— Problems to work on —
1/ In the bug report, what bug number was opened for RHEL 3?
2/ In the bug report, take the part that opens with the words "We will go into" and closes with "was not held.", and write it out again with "read_lock" swapped for "tty_lock".

— Document passage —
<<<<

Red Hat Bugzilla – Bug 131672
CAN-2004-0814 potential race condition in RHEL 2.1/3 tty layer
Last modified: 2013-03-06 00:57:30 EST
Digi has discovered a potential race condition in the RHEL 2.1/3
kernel tty layer. They are working with a customer with an extremely
large multiport serial configuration, and they think the TTY layer is
hitting this race.
Digi describes the race as follows:
"For example, lets say the tty isn't "real_raw", but is "raw",
and the data coming in is say 10 bytes of regular data...
We will go into the "else" clause of that real_raw statement,
which unlocks the read_lock, then it walks the 10 bytes passing each
byte to receive_char.
In receive_char, if the tty is "raw", it calls put_tty_queue().
Finally, in put_tty_queue() it locks read_lock, dumps the byte, and
But there is no check in put_tty_queue (or in the dump of the byte),
that the read_buf didn't get set to NULL by the close() routine
during the time the read_lock was not held.
(ie, the byte for byte walking of those 10 bytes)."
We need to deal with this race. :)
Tom, please open a separate bug for RHEL 3. This one
will apply only to RHEL 2.1. Thanks. -ernie
Opened BZ 131674 for RHEL 3.
*** Bug 122729 has been marked as a duplicate of this bug. ***
Created attachment 103431 [details]
clean up of digi's patch to fix tty race condition
revision on digi's patch to clean up missing race points outside of added locks
This patch still has nothing to do with the real bug. You have to fix
this at the ldisc level not within n_tty.
(joining in from Bug 122729)
So you _do_ think it is a bug in the tty/line discipline layer?
This is an area of the kernel where I severely lack experience.
Can you point to any resources where this is discussed e.g. in LKML?
Is it fixed in EL3.0, or kernel 2.6.x?
There were multiple bugs in the driver code I looked at which would
cause crashes and were driver side bugs. There is also a slightly odd
corner case in the case of a line discipline change occurring at the
exact momemt data is delivered by interrupt to the ldisc handler. In
that situation the following can occur
ldisc->close is called
While running or just after ldisc->receive.. is called
The bug appears to be in both 2.4 and 2.6
The concept for a fix I'd propose is that we create a "null" ldisc
that way we can fix the race by setting the tty ldisc to the
null_ldisc before we called ->close on the previous ldisc. [We can't
open the new one first without fairly major changes]
I am reposting my analyis from Bug 122729 here again because it seems
to fit very well what you said. I am still wondering why there seems
to be no locking code whatsoever in n_tty_close(); but that may be due
to it assuming that locking happens in the ldisc layer.

>>>>

— Data supplied —
<<<<

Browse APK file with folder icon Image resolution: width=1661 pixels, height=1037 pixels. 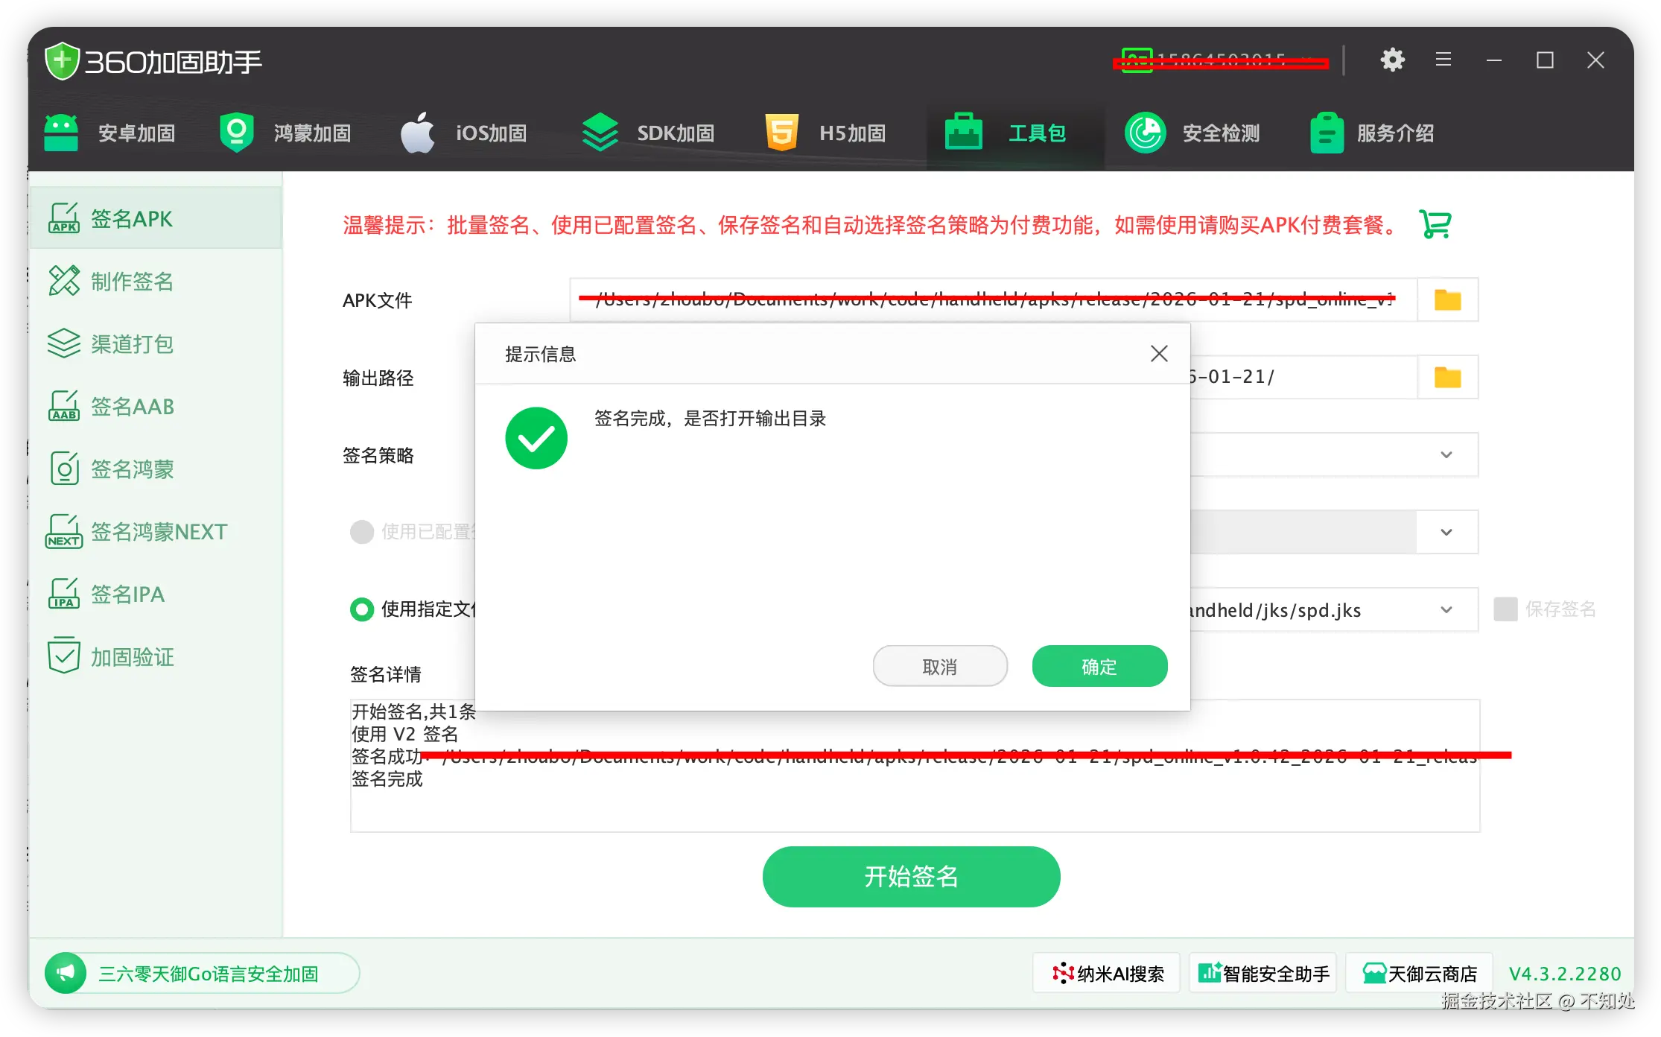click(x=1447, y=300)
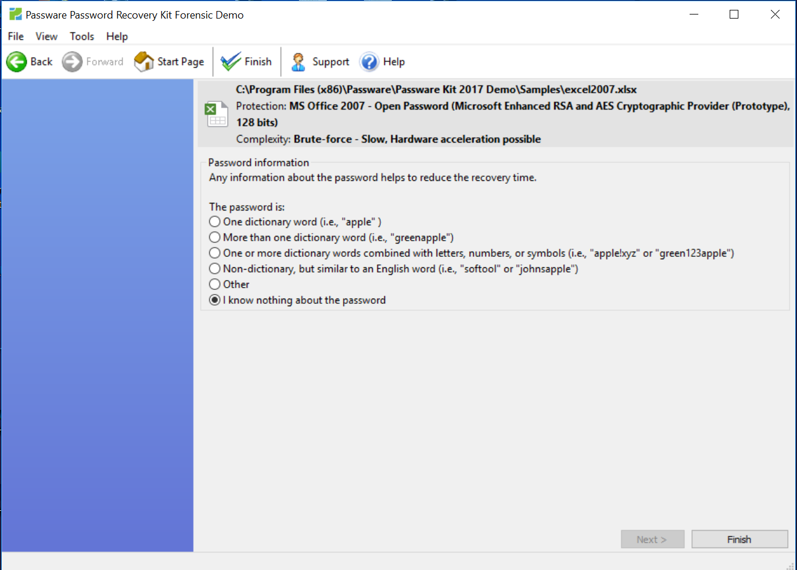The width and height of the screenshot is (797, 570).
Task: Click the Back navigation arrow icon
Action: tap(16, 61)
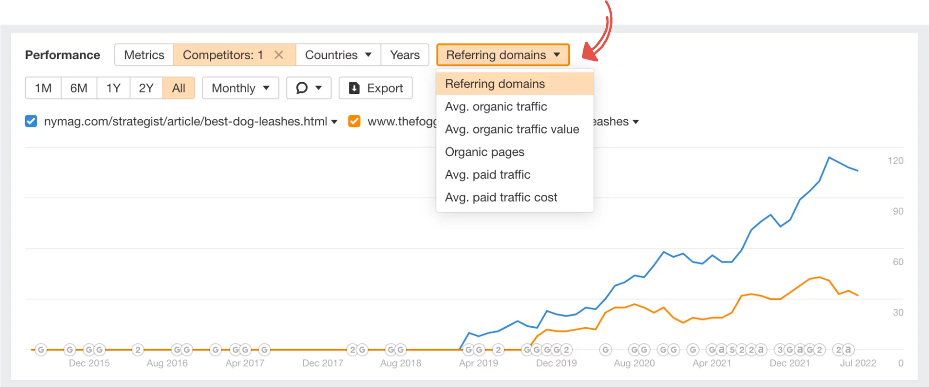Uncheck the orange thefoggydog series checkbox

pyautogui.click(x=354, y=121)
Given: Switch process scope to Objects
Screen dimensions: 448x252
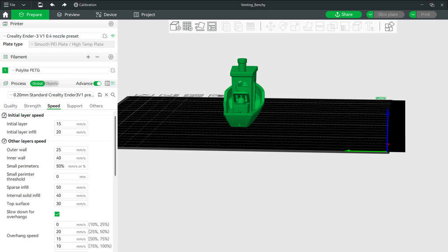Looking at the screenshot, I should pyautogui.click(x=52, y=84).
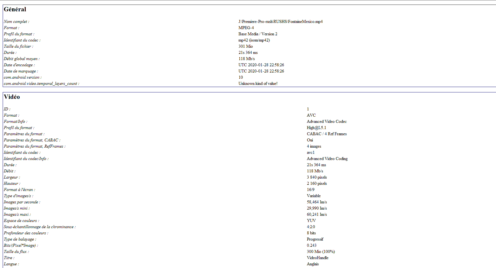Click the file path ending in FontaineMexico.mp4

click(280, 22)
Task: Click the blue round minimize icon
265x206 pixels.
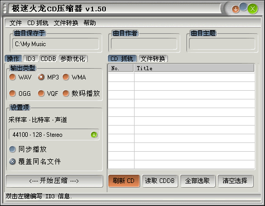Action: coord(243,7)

>>>>
<<<<

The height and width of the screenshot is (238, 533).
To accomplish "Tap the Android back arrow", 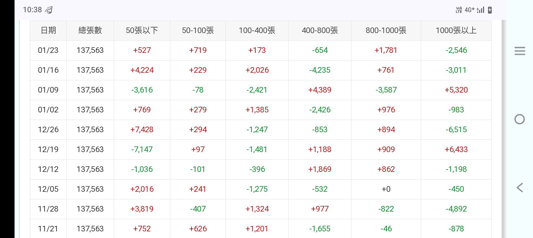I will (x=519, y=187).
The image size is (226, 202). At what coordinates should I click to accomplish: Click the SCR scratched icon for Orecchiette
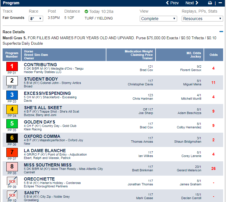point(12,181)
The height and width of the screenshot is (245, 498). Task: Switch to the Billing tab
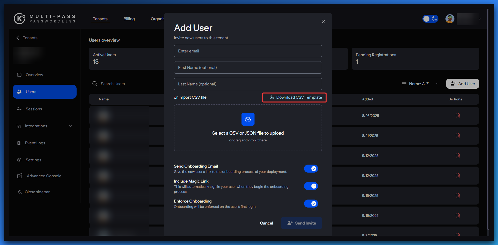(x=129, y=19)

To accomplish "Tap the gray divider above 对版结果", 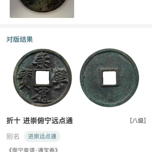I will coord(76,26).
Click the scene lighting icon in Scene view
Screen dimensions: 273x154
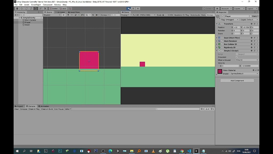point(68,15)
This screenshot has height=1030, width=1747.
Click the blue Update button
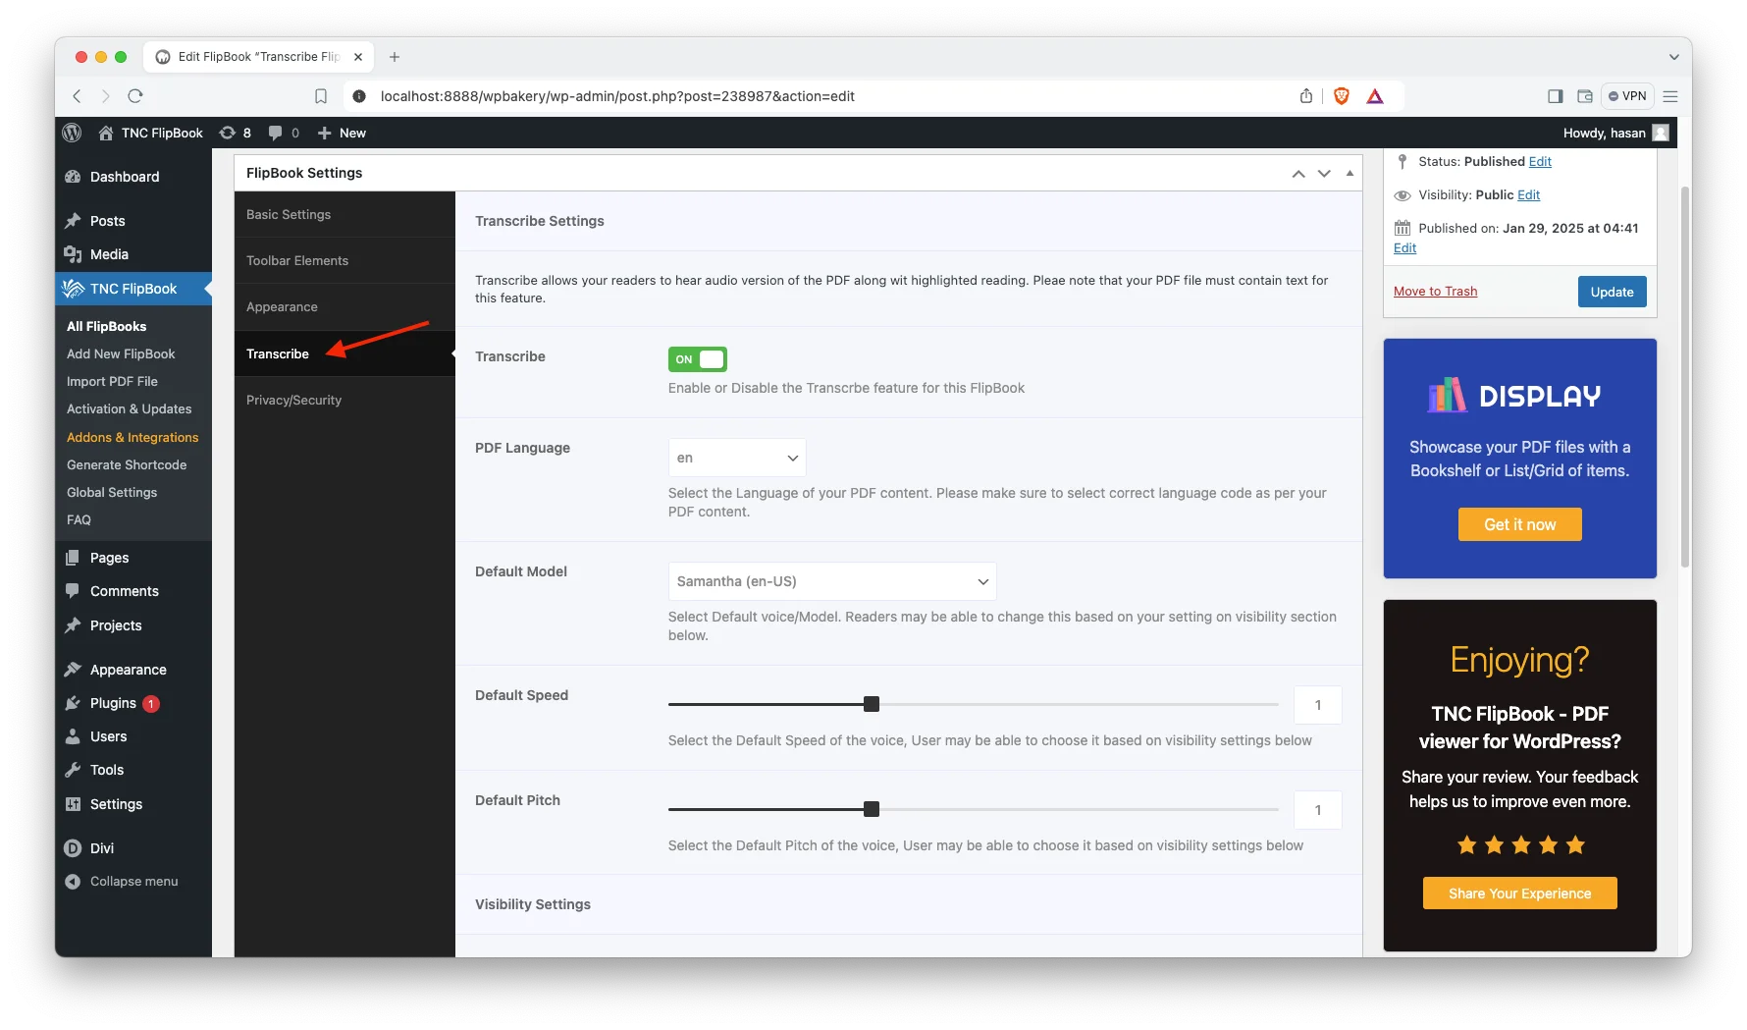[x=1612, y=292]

>>>>
<<<<

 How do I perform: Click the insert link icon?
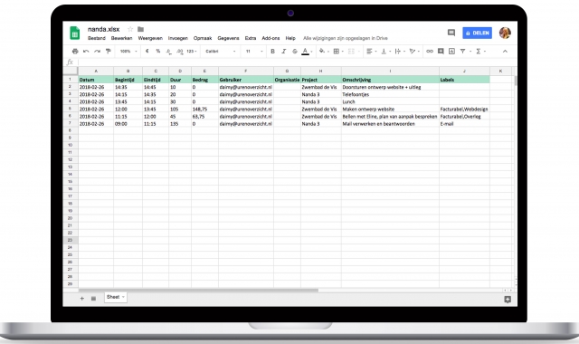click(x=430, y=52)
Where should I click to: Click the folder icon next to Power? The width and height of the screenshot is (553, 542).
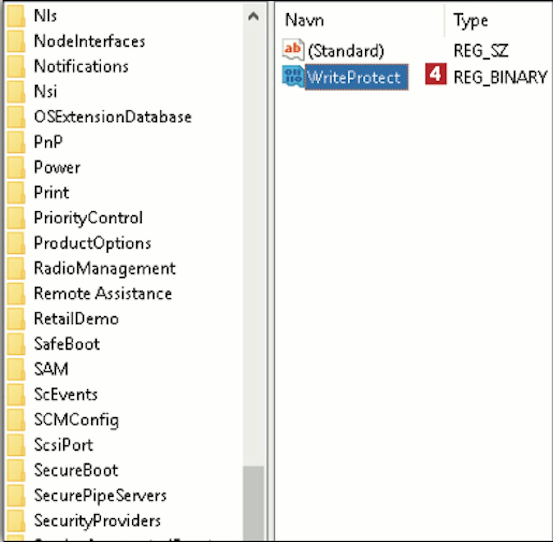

>>>>

— Results by task —
1/ BZ 131674

2/
We will go into the "else" clause of that real_raw statement,
which unlocks the tty_lock, then it walks the 10 bytes passing each
byte to receive_char.
In receive_char, if the tty is "raw", it calls put_tty_queue().
Finally, in put_tty_queue() it locks tty_lock, dumps the byte, and
But there is no check in put_tty_queue (or in the dump of the byte),
that the read_buf didn't get set to NULL by the close() routine
during the time the tty_lock was not held.